(What this task involves): Copy out each line of the data that holds the string "from".

(Source records)

^^^^

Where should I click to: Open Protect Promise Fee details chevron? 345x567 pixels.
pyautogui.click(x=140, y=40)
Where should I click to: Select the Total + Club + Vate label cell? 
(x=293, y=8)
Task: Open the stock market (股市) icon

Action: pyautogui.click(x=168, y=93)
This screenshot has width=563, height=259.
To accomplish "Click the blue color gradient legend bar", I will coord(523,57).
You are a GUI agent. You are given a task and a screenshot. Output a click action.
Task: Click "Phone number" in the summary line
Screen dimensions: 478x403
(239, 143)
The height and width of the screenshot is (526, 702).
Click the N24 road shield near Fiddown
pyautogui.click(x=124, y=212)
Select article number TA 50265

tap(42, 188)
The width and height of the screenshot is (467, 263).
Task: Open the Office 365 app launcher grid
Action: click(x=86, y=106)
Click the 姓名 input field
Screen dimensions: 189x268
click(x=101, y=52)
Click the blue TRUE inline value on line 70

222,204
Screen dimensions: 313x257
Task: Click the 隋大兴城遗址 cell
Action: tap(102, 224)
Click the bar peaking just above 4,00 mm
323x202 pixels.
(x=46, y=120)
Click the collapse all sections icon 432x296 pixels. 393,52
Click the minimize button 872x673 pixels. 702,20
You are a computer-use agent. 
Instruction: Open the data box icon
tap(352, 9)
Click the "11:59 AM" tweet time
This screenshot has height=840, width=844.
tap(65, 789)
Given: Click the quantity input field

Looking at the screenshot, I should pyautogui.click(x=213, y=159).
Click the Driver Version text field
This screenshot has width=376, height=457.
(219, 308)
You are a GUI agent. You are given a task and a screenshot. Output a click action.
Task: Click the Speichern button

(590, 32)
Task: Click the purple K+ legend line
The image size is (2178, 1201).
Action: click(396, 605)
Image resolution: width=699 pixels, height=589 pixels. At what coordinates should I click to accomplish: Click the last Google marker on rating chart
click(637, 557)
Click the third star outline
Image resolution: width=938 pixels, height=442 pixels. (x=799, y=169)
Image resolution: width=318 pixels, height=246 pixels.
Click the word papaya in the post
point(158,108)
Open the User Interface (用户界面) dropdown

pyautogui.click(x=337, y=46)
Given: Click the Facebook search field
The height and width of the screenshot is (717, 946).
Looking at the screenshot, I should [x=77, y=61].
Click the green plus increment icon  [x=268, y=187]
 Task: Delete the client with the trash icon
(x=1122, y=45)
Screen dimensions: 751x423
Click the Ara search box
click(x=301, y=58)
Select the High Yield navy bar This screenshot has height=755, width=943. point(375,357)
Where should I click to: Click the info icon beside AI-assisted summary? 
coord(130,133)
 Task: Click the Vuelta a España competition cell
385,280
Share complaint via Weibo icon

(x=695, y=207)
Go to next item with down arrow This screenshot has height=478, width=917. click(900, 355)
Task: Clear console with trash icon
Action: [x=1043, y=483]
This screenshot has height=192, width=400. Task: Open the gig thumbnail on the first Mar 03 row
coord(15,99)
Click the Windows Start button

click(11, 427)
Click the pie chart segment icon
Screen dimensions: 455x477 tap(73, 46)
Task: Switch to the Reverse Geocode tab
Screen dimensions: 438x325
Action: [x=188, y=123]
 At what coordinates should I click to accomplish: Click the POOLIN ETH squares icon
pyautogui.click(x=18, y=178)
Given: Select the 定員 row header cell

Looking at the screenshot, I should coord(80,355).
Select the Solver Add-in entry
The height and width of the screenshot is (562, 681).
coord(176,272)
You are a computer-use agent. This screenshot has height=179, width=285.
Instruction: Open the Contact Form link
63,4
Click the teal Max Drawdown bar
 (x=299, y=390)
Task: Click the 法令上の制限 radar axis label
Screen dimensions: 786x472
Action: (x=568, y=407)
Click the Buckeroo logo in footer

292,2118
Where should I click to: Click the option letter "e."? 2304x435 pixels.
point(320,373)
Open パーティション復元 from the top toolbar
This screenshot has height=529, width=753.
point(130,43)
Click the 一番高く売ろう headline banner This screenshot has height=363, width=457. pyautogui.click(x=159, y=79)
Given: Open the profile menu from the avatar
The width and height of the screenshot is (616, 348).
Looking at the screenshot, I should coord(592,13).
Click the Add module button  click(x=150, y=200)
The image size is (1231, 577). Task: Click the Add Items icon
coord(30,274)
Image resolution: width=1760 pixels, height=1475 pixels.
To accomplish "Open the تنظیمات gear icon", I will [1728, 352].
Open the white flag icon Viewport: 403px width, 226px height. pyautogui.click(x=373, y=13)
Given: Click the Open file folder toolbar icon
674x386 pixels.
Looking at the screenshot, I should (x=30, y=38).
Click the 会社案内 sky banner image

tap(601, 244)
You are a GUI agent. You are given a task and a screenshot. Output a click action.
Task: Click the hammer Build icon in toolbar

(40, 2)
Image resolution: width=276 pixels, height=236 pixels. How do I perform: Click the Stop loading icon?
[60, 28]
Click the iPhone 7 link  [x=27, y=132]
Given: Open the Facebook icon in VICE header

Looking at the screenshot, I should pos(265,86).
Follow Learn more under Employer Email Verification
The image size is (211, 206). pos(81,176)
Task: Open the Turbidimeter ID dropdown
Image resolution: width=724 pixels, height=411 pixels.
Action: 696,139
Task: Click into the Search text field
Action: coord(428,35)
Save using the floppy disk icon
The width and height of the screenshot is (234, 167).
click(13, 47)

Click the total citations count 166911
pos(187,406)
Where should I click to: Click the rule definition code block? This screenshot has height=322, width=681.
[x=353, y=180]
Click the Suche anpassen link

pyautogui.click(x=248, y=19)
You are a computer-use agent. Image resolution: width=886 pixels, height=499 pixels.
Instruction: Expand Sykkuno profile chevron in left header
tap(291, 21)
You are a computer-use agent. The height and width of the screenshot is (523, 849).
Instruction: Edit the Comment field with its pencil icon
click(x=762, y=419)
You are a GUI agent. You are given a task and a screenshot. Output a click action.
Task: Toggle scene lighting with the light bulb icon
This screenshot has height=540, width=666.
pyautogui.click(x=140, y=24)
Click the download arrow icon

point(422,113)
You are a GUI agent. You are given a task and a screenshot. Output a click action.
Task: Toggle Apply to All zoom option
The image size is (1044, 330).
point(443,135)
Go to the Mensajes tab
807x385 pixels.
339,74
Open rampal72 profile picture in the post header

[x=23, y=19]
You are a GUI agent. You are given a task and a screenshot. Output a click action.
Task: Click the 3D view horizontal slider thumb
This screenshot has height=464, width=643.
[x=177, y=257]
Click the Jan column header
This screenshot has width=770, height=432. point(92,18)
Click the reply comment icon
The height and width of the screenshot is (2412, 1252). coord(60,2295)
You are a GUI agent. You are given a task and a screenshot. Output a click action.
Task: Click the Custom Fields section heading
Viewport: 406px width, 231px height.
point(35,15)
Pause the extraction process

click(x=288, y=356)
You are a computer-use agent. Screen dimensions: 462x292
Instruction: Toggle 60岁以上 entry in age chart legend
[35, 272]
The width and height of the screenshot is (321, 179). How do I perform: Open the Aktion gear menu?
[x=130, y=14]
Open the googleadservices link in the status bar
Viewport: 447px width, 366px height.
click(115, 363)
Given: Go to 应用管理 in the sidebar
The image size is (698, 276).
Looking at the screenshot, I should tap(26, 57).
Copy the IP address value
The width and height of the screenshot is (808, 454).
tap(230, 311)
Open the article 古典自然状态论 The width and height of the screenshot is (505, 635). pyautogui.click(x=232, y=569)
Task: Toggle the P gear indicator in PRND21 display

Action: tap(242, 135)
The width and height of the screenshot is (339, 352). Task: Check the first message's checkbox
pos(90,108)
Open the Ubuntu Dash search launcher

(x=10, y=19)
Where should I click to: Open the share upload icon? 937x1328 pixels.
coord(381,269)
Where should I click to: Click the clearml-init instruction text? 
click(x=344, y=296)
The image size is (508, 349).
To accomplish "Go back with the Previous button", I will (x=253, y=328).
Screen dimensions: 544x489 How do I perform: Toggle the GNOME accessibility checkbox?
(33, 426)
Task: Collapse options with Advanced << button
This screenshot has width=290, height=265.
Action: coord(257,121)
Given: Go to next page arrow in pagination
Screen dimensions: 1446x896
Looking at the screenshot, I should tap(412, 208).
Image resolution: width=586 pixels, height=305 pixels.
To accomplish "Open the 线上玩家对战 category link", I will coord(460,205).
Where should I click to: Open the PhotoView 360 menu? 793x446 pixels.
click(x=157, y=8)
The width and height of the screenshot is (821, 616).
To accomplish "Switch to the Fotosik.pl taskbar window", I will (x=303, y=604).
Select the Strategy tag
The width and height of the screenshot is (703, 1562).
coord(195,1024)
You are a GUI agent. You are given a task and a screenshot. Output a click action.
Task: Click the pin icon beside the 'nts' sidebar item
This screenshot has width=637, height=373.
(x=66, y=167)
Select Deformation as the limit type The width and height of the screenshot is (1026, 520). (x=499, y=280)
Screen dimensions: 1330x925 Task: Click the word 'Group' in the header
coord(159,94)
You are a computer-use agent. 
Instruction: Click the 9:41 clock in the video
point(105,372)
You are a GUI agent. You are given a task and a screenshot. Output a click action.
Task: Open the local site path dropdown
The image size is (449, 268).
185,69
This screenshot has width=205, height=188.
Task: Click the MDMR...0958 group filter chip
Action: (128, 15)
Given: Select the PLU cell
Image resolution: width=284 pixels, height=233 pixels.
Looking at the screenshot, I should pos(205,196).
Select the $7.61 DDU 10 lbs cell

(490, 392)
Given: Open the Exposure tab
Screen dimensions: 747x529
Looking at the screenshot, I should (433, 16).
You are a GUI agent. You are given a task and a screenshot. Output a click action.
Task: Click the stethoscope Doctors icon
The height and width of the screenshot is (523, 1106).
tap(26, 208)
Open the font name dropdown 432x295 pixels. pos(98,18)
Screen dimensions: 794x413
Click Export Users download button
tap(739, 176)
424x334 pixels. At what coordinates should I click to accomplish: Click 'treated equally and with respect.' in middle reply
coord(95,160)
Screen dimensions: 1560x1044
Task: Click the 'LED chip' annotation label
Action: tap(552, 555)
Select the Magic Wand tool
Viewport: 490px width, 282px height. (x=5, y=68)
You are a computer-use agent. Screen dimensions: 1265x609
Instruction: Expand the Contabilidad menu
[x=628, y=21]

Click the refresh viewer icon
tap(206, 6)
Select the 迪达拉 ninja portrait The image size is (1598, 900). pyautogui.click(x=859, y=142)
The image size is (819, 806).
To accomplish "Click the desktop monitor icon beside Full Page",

^^^^

(Written response):
Open パーティション復元 from the top toolbar
Given: Open the profile menu from the avatar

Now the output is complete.